### YOUR TASKS
A – From the Tor commit notice, list every item named in the line that begins "Takedowns and efnet abuse".
B – Summarize the Tor commit notice in two sentences.
C – In the Tor commit notice, rewrite the paragraph beginning "With this image issue in mind" as a single shorter sentence that keeps its main facts.

[or-cvs] braindump some pending changes before I get more conflicts

Thu Jan 27 01:16:54 UTC 2005

Update of /home/or/cvsroot/tor/doc/design-paper
In directory moria.mit.edu:/tmp/cvs-serv22680/doc/design-paper

Modified Files:
	challenges.tex 
Log Message:
braindump some pending changes before I get more conflicts

Index: challenges.tex
===================================================================
RCS file: /home/or/cvsroot/tor/doc/design-paper/challenges.tex,v
retrieving revision 1.12
retrieving revision 1.13
diff -u -d -r1.12 -r1.13

--- challenges.tex	26 Jan 2005 22:14:25 -0000	1.12
+++ challenges.tex	27 Jan 2005 01:16:52 -0000	1.13
@@ -209,6 +209,8 @@
 With this image issue in mind, here we discuss the Tor user base and
 Tor's interaction with other services on the Internet.
 
+
+
 \subsection{Usability}
 
 Usability: fc03 paper was great, except the lower latency you are the
@@ -270,6 +272,22 @@
 Takedowns and efnet abuse and wikipedia complaints and irc
 networks.
 
+It was long expected that, alongside Tor's legitimate users, it would also
+attract troublemakers who exploited Tor in order to abuse services on the
+Internet.  Our initial answer to this situation was to use ``exit policies''
+to allow individual Tor servers to block access to specific IP/port ranges.

### LISTED ENTRIES
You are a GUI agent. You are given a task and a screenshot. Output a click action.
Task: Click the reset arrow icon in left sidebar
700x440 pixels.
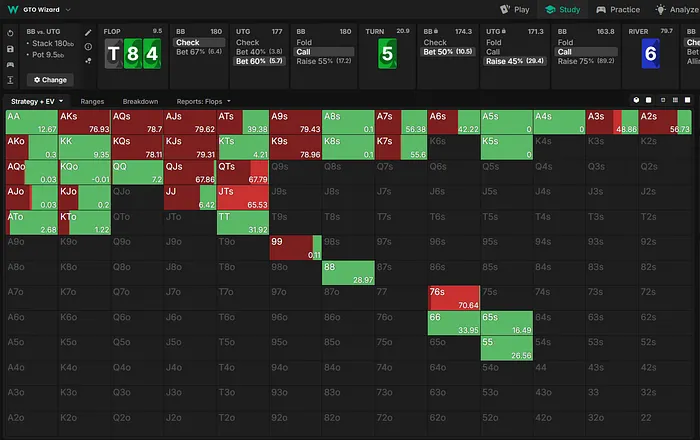click(9, 33)
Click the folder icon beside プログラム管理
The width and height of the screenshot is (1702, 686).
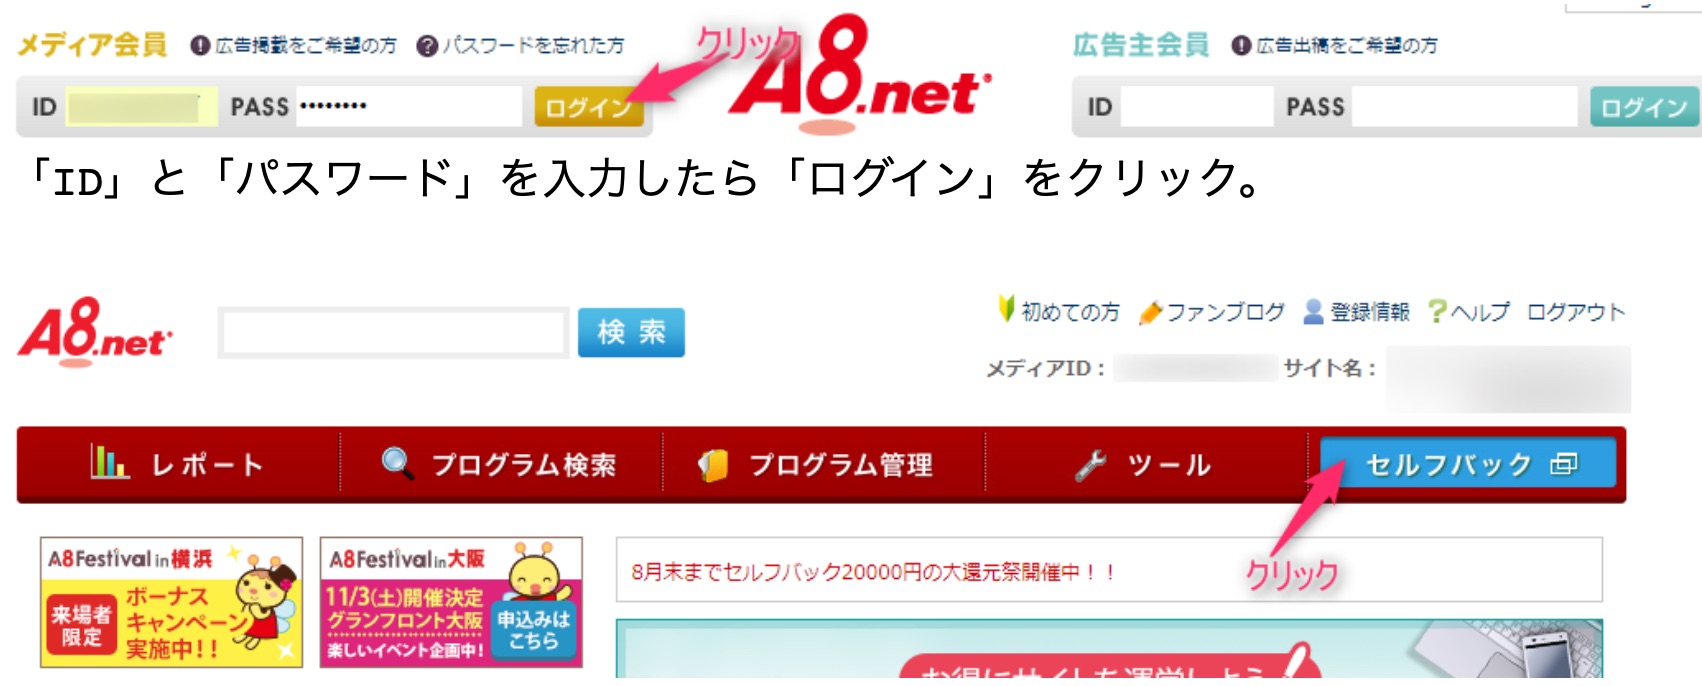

### COMPLETED EXERCISE
A –
- Takedowns
- efnet abuse
- wikipedia complaints
- irc networks

B – The commit notice reports that the file challenges.tex in the Tor design-paper directory was modified from revision 1.12 to revision 1.13 on Jan 27, 2005, with the log message "braindump some pending changes before I get more conflicts." The added text states that Tor was long expected to attract troublemakers who would exploit it to abuse Internet services, and that the initial answer was "exit policies" allowing individual Tor servers to block access to specific IP/port ranges.

C – Keeping the image issue in mind, this section covers the Tor user base and how Tor interacts with other Internet services.